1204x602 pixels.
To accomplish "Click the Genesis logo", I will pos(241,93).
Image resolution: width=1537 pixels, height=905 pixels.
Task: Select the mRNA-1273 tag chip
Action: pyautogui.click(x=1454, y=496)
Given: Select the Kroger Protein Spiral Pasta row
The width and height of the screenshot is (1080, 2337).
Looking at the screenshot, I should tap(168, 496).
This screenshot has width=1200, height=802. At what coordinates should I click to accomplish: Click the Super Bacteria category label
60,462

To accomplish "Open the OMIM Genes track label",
........
■ WHAT YOU SHOULD DO
Reproduce the material in full, with no word added or dropped.

■ RESULT OF THE EXERCISE
1204x602 pixels.
To accomplish "Click the Genesis logo", I will pos(241,93).
Image resolution: width=1537 pixels, height=905 pixels.
Task: Select the mRNA-1273 tag chip
Action: pyautogui.click(x=1454, y=496)
Given: Select the Kroger Protein Spiral Pasta row
The width and height of the screenshot is (1080, 2337).
Looking at the screenshot, I should tap(168, 496).
This screenshot has width=1200, height=802. At what coordinates should I click to accomplish: Click the Super Bacteria category label
60,462

To accomplish "Open the OMIM Genes track label",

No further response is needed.